The old man stepped close and peered inside. For the first time Schüb showed bewilderment. “I put him there. It was so sad. My heart still hurts for him. He was a darling lad.”
The pain in the old man’s voice was clear.
Cotton stepped to one of the other tombs, this one of light pink marble. He assumed it was Eva Braun’s.
“She loved that color,” Schüb said.
The lid covering the marble rectangle was thick. He would need help sliding it aside. Jan Bruin came close and together they angled one corner to the left, exposing a dark triangular opening.
“There’s nothing here, either,” he said.
“I was present when the lid was closed,” Schüb said. “I have maintained this mausoleum for decades. It has remained inviolate.”
“When was the last time the tomb was checked?” Cassiopeia asked.
“Given my ‘death,’ it has been over two years.”
Cotton moved to Bormann’s sarcophagus. He and Bruin slid the white marble lid ajar. Empty, as well.
Gerhard Schüb stood deep in thought, but it was clear that what they’d found was unexpected. “This changes everything.”
“I assumed you had something in mind.”
“I did, until this. We need to leave.”
“Where are we going?”
“To where there are answers.”
He and Bruin maneuvered the lids back into place.
“Care to say where?” Cassiopeia asked.
Schüb was standing at the doorway, staring out into the cemetery. Drops of rain were starting to sprinkle down, peppering the mausoleum’s iron roof in a steady rat-tat-tat.
The old man turned back and said, “Switzerland.”
CHAPTER SIXTY-ONE
LUGANO, SWITZERLAND
MONDAY, JUNE 17
2:00 P.M.
Cotton stood on the terrace and admired both the lake and the surrounding snowcapped Alps. The Italians called the indigo water Ceresio while the Swiss labeled it Lugano, which illustrated the dichotomy of the region since Italy controlled the south shore, the Swiss the north. A great cloud wrapped Mount San Salvatore in the distance with a mantle of cotton haze, its gnarly peak like a great tusk thrusting toward heaven.

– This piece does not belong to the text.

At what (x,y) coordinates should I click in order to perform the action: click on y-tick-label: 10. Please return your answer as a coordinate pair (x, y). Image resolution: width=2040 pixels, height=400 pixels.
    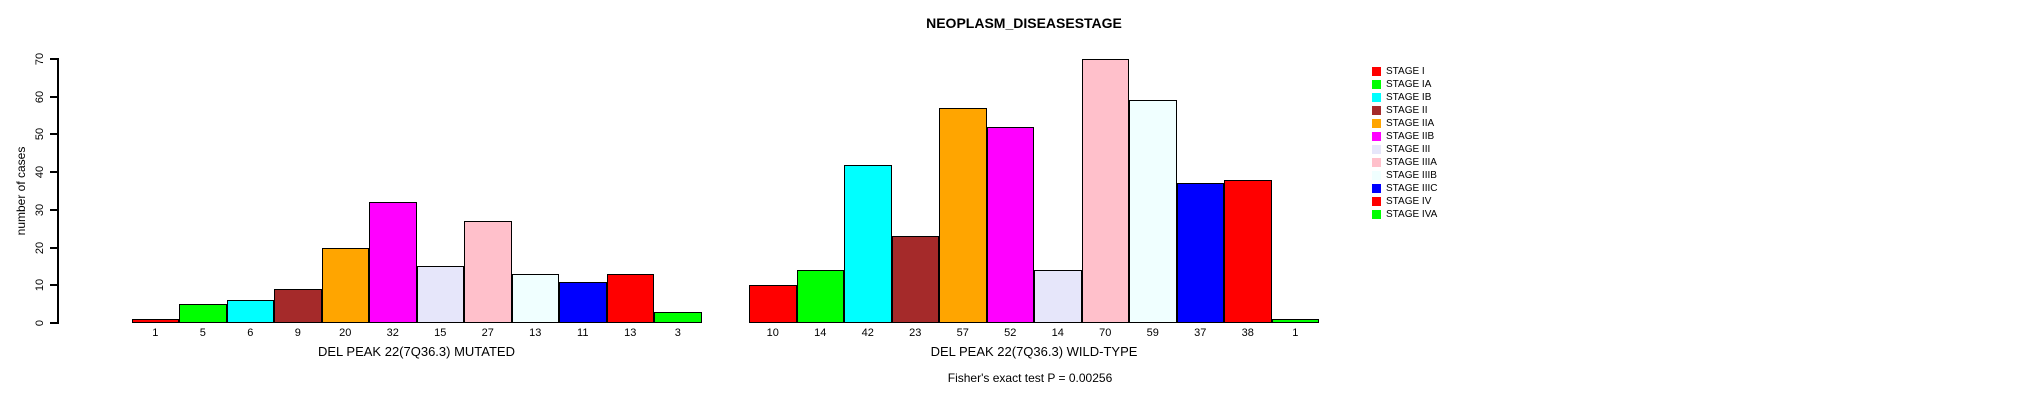
    Looking at the image, I should click on (40, 286).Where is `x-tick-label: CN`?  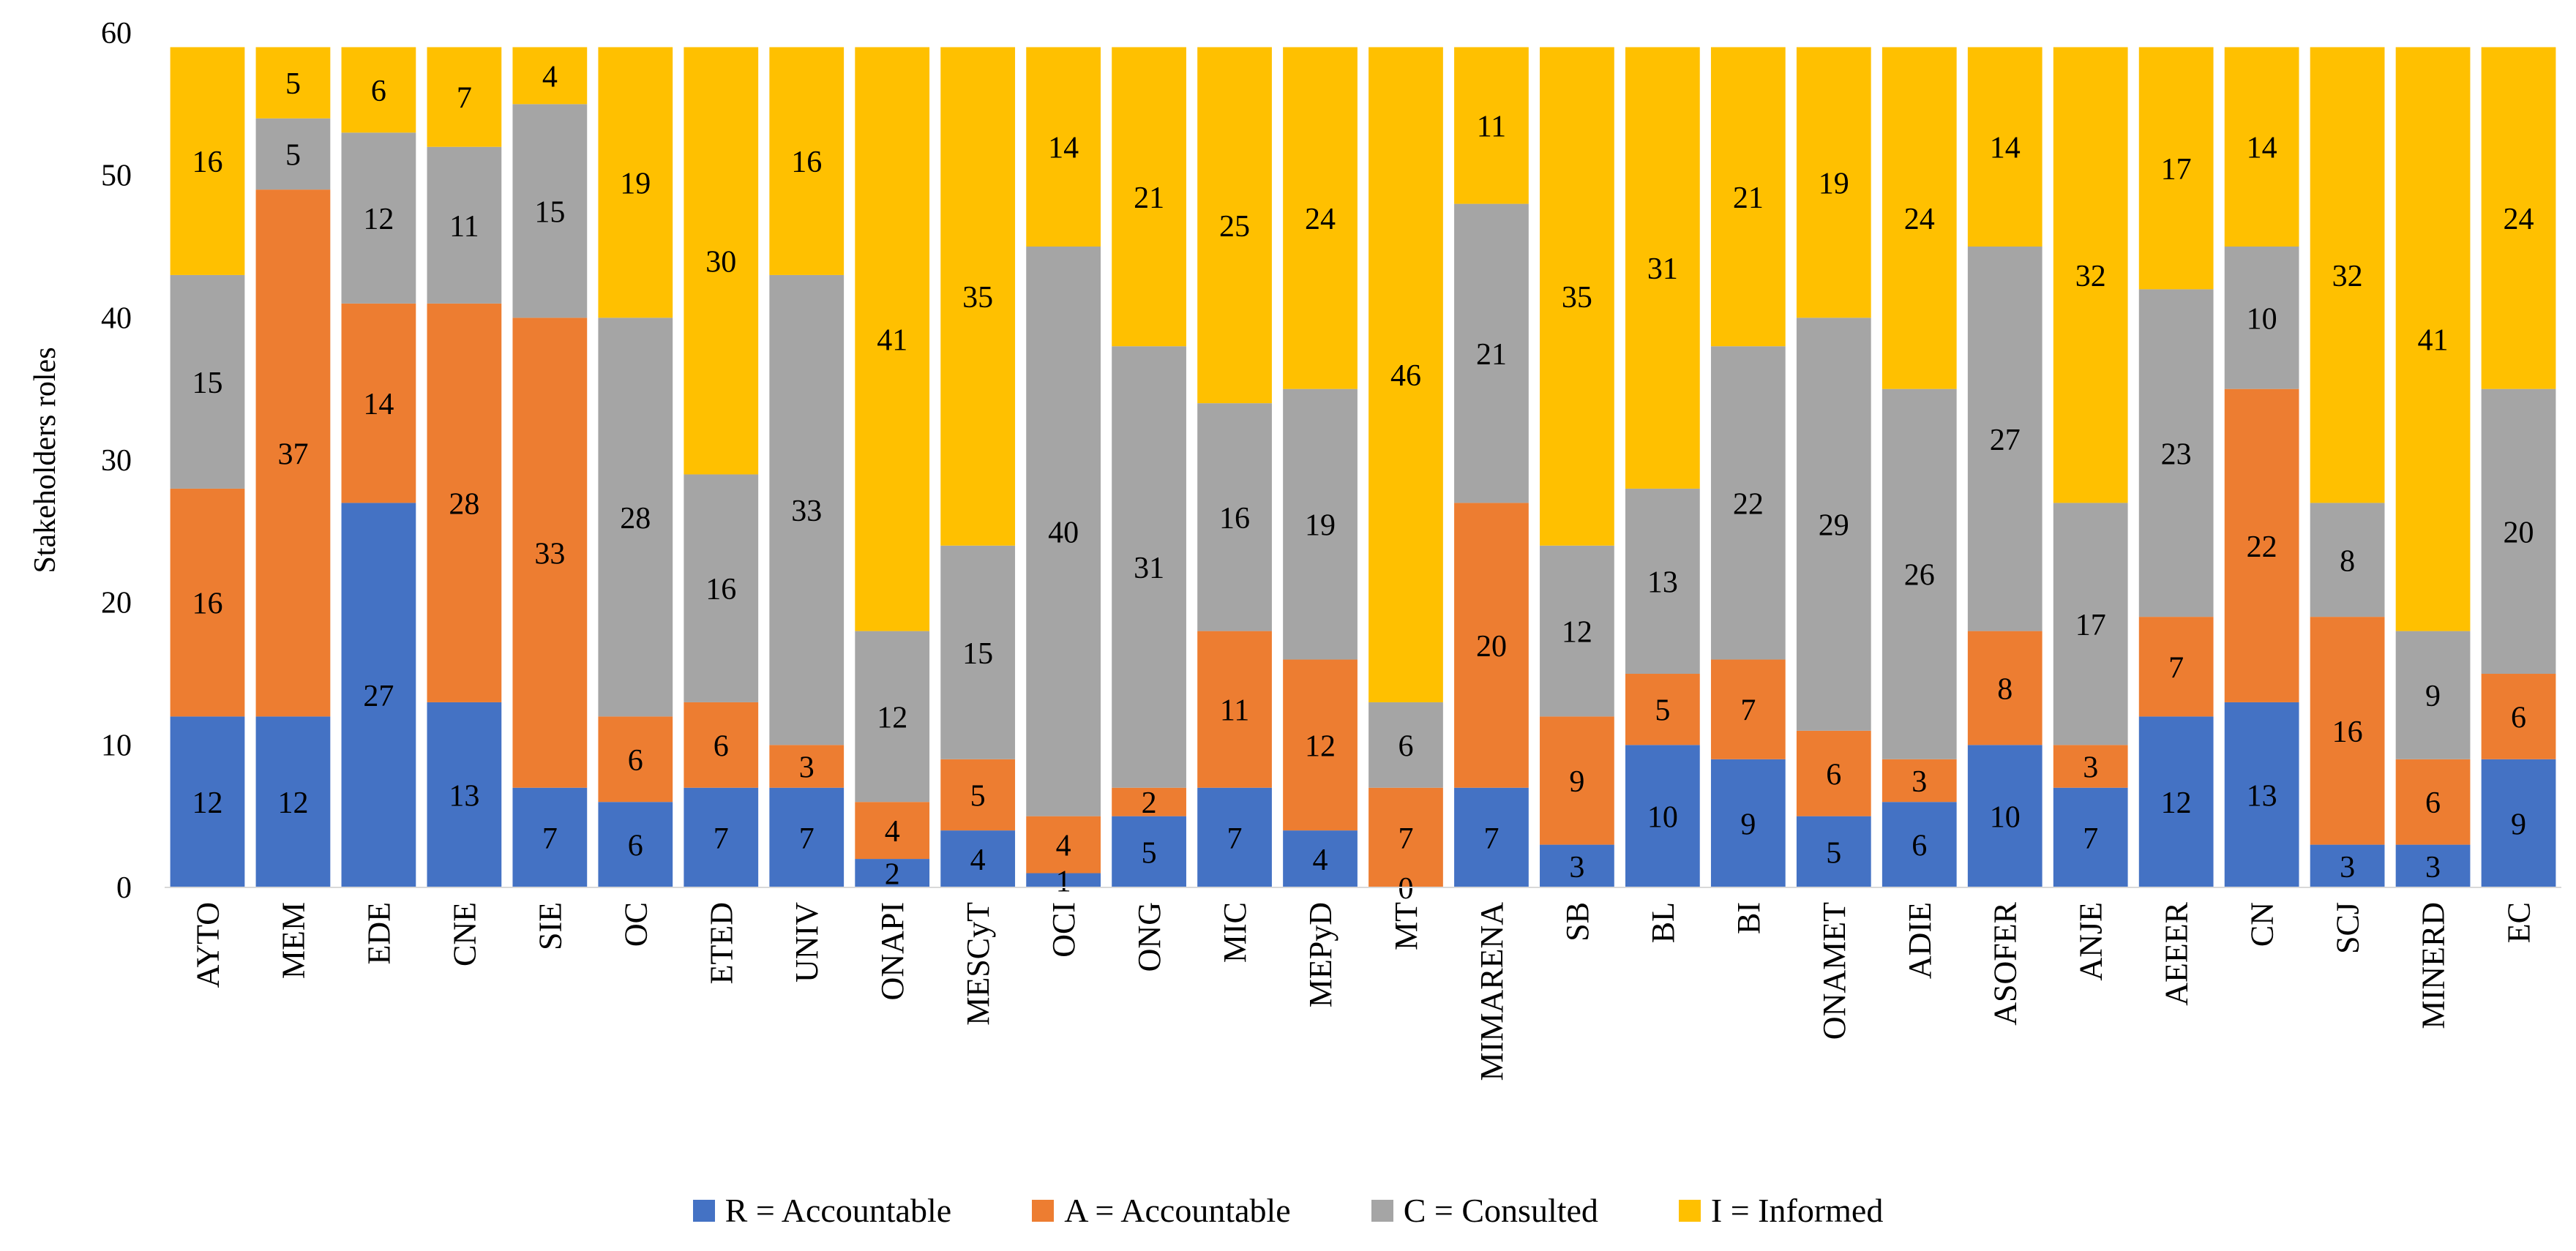 x-tick-label: CN is located at coordinates (2262, 924). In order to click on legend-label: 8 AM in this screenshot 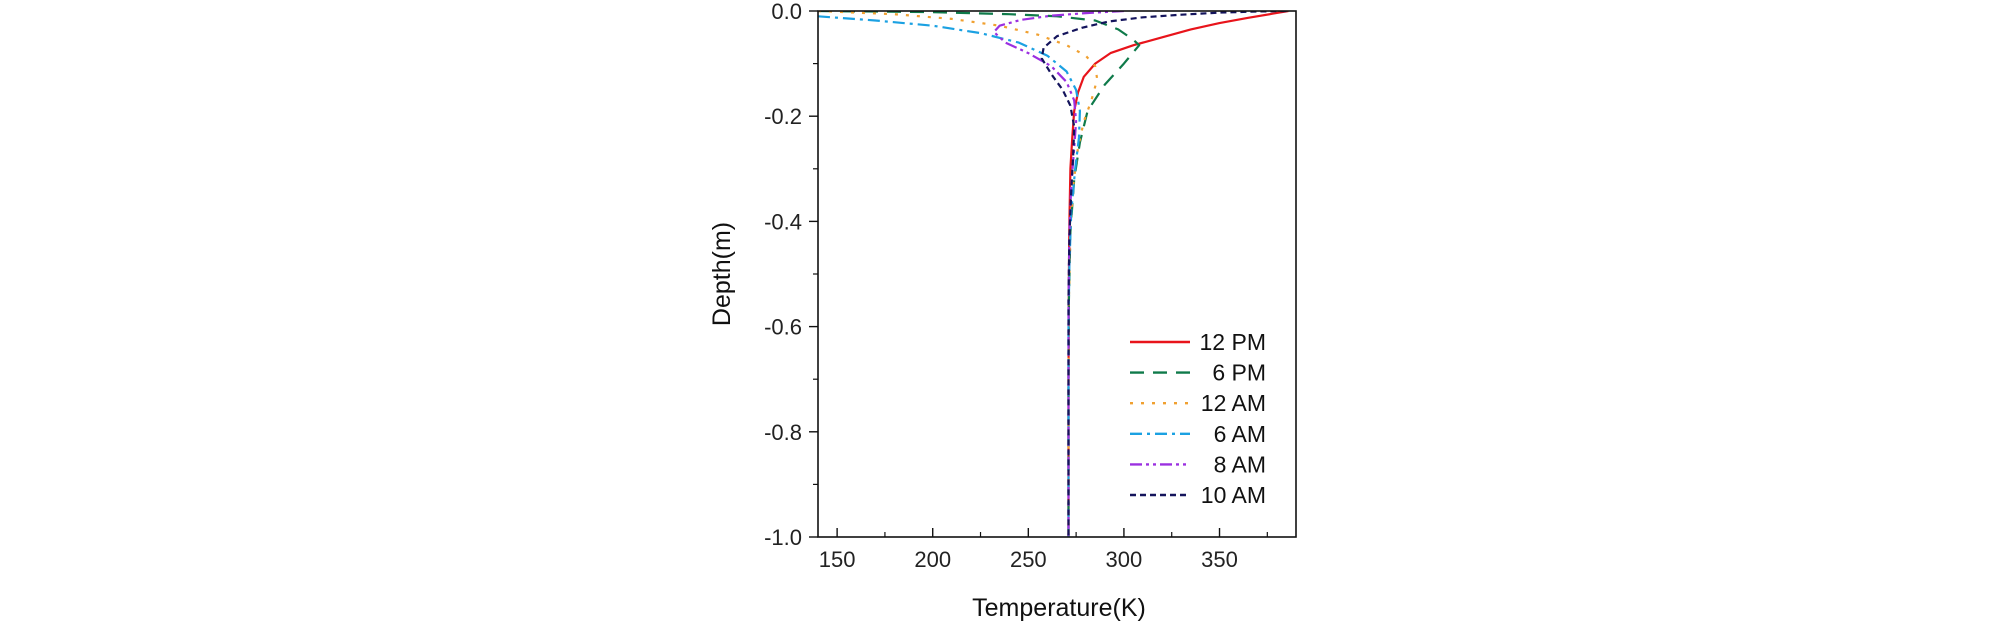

Gerhard Schüb’s villa dominated fifteen acres of pristine shoreline southwest of Lugano. Its elegant façade was a pale-yellow brick adorned with elaborate painted friezes, and not even the trumpery additions could obscure its grandeur. Rooted periwinkles and creeping ivy sprang from black marble basins. Renaissance doorways, gilded paneling, rich tapestries, and terra-cotta floors completed what was clearly a Mediterranean feel. He and Schüb had arrived in Lugano by military transport, while Cassiopeia and Jan Bruin flew on to Munich. They’d devised a plan. Cassiopeia would speak with Marie Eisenhuth, and Bruin would be the incontrovertible evidence needed to convince her of what was happening and what had to be done.